I tried to go back on when the new boy and I started dating. It was a disaster. After two scripts in two and half months, I quit.
As I tend to think of myself as a moody individual anyway, I couldn’t tell you how long I’ve had the emotional issues with PMS. I didn’t take notice until last May when the physical symptoms got worse.
The breast pain is what couched me back in October. And finally sent me to the doctor. There are other physical aspects regarding my cycle (duration, consistency) that were also to the point I wanted an opinion on what was going on.
PMS often gets worse as women get older. Isn’t that wonderful?
The emotional side of it had also gotten worse. But I hadn’t really told anyone. Instead of just being sad or moody, I was having panic attacks. I would get frustrated and scared and I could tell it was irrational when (if) I vented to someone else and saw their reaction, but until then I was completely oblivious.
I had put off seeing anyone because I knew what the first treatment would be. Going back on the pill. I had to get desperate enough to consider this option and go through the hell it had been last time.
Luckily, the doctor listened to me. For once, I had actually written down each and every symptom and also the issues I had with each of the BC scripts from the previous summer.
She considered putting me on Seasonale, or prescribing that I skip placebos. Not having the change in hormones is really the only way to completely mitigate the effects. But since I’d been off for so long and had issues previously, we started with just putting me on Yasmin.
She also prescribed an SSRI. I knew that was coming too and had promised myself I would try whatever she felt was best. In the week that I took it, I failed to climax four times. While my partner and I have great chemistry and this failure would be strange enough with him, twice it was with myself and I damn well know what to do and do not have performance anxiety over it.
I stopped taking it. My doctor knows this. Sometimes I wonder what it would feel like, if instead of just being a moody individual something is really unbalanced and my quality of life would improve with drugs. But I’ve never felt that my life has been compromised enough by my emotional state for this to be an option.

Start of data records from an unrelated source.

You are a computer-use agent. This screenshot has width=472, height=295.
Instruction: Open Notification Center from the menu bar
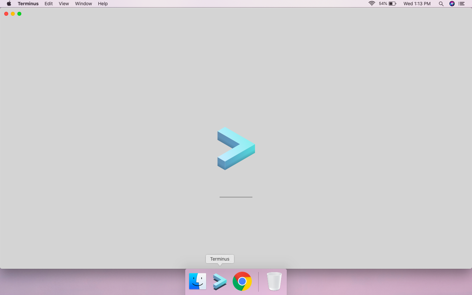(x=462, y=4)
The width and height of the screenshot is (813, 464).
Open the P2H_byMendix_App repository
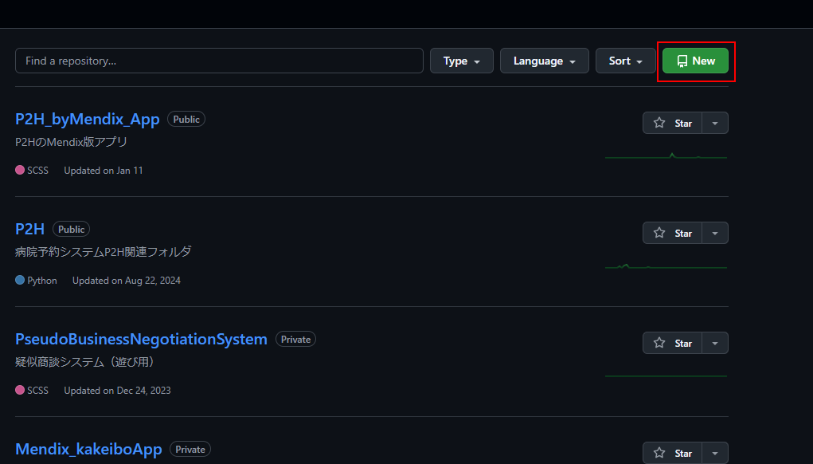pos(87,119)
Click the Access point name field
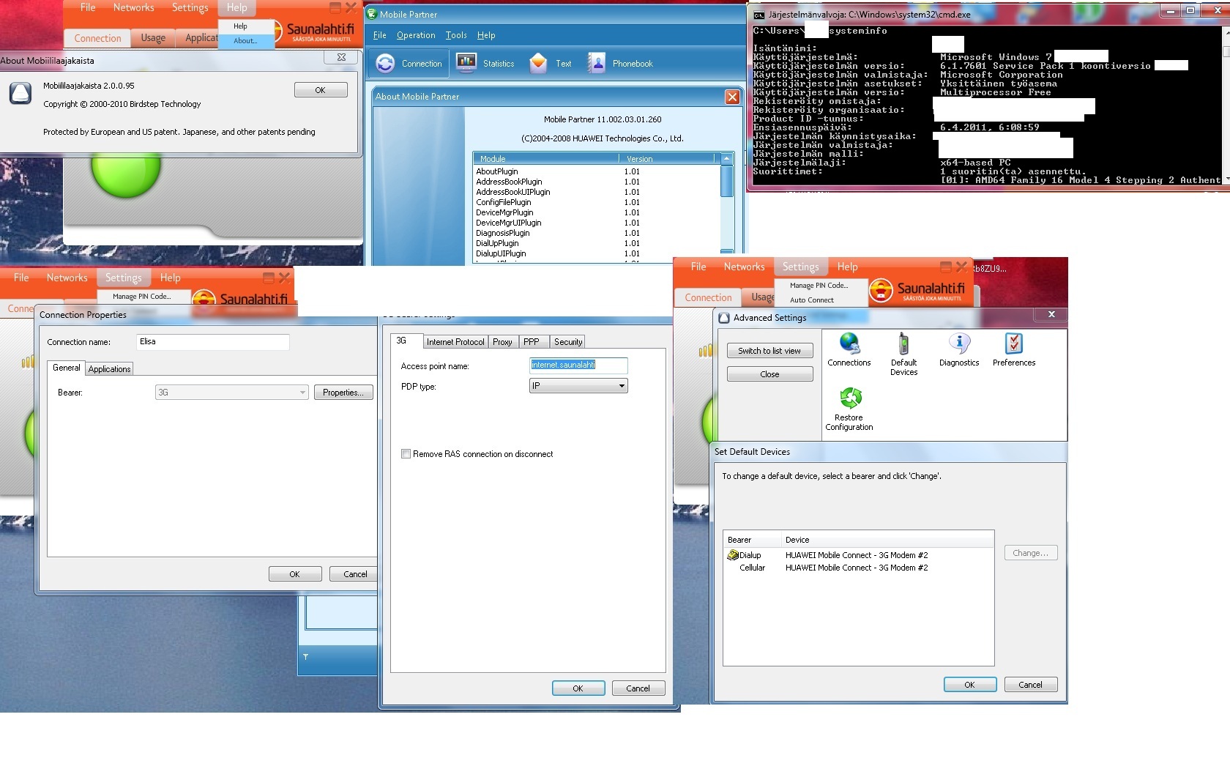 click(578, 365)
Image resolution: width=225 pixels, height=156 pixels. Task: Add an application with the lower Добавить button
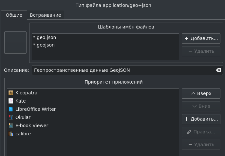[201, 119]
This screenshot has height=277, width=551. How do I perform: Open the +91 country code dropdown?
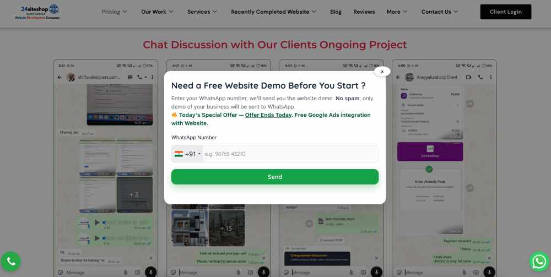pos(187,154)
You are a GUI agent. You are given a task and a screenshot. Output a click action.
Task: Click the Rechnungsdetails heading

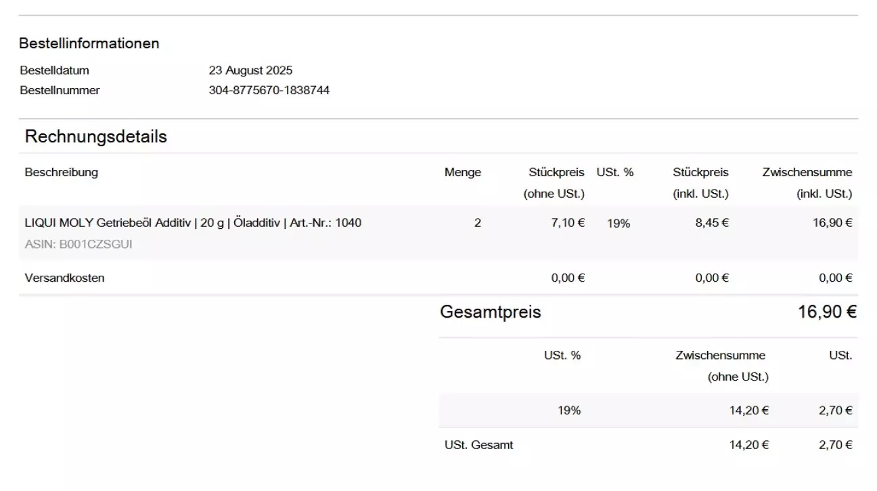click(96, 137)
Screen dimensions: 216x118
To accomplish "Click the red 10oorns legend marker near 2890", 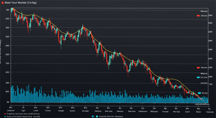I will pyautogui.click(x=198, y=16).
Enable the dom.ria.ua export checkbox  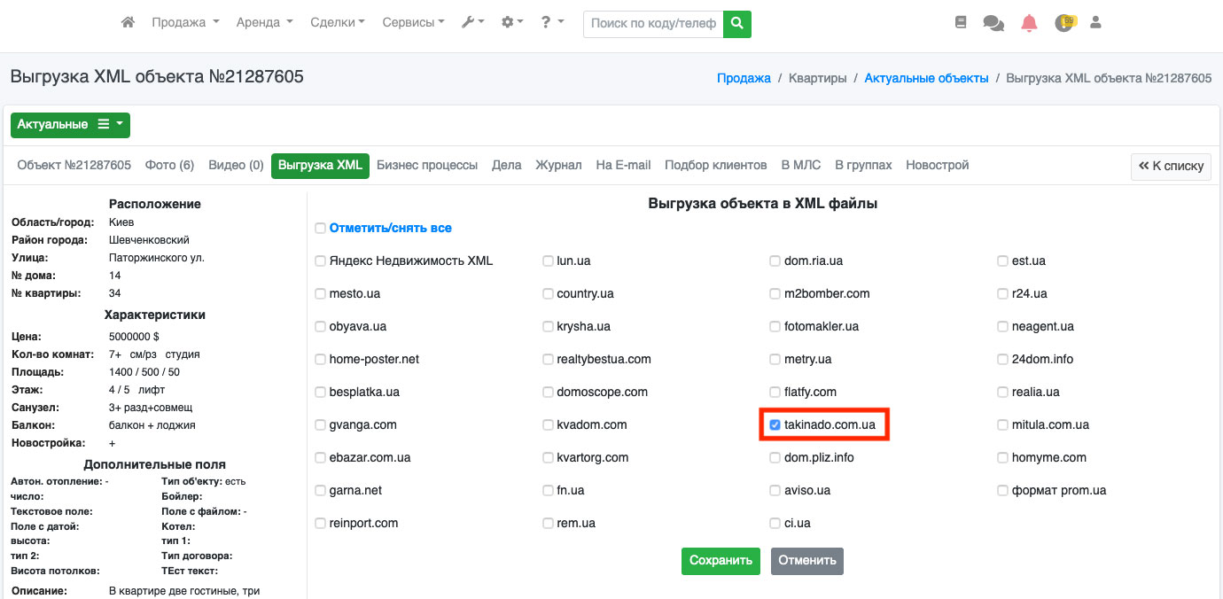(775, 261)
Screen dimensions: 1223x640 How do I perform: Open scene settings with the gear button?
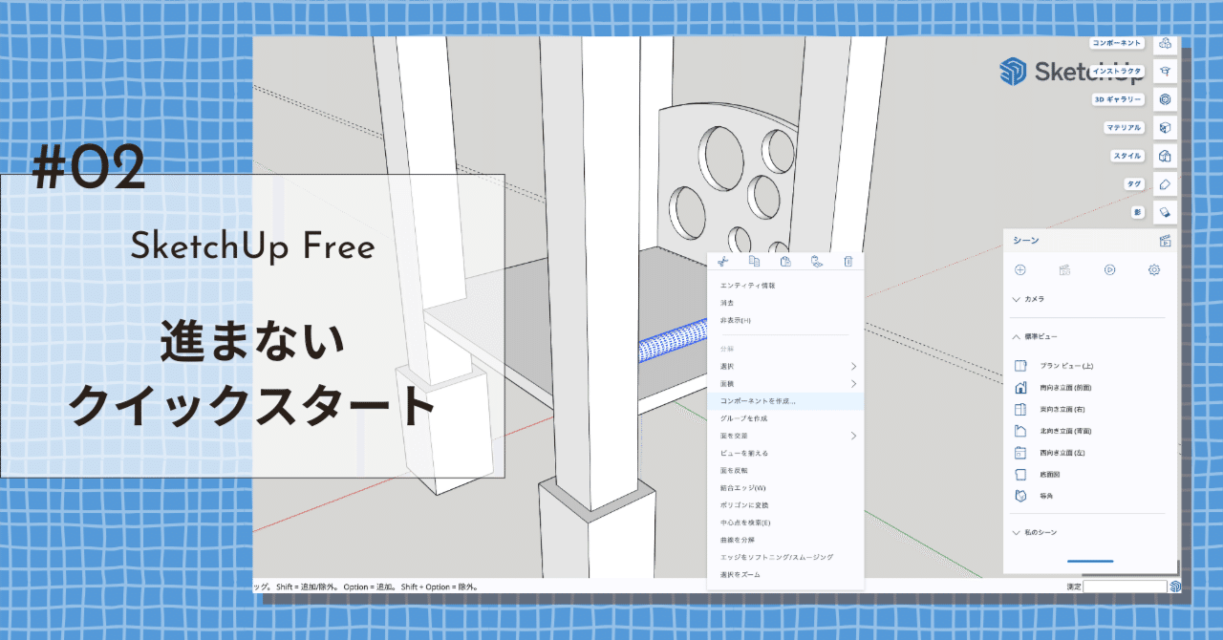tap(1154, 270)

Also, the Yasmin seems to help. Which is what I thought in the beginning. If it was going to help regulate all the other symptoms, why not this one? Is it because even doctors treat emotional symptoms separate from the physical? Is it that our medical institutions need to shift their views on PMS and other women issues?
The Yasmin only helps. So maybe I’m wrong. Maybe emotional symptoms do necessitate separate care.
But the Yasmin also only helps with all the other stuff too.
The breast pain, my biggest issue, is almost completely gone. Twinges here and there. I also take primrose oil the week of my placebo pills.
The physical aspects of my cycle are also more consistent. Although I still cannot predict to the day when I could to the hour when I was younger.
My gums are less severe. The emotions more range between weepy and frustration, which I recognize versus getting really out of control. No panic attacks.
But I’ve pretty much given up wearing contacts for about a week a month. And the headaches seem worse. As do the sleep habits and the night sweats. Although it’s possible they were this bad previously and the breast pain just masked it.
So while I’m debating going back to my doctor, I have a favor to ask the ladies. Do you have anything you swear by? Is there an over-the-counter medication that helps with your headaches/pains? Is there a tea you use to help sleep?
I hope this has been somewhat educational for men. Not that my situation is what all women go through, but perhaps it allows for at least some awareness and compassion. There are only two men in my real life that I’ve shared this with and they have been incredibly supportive considering this is all foreign to them.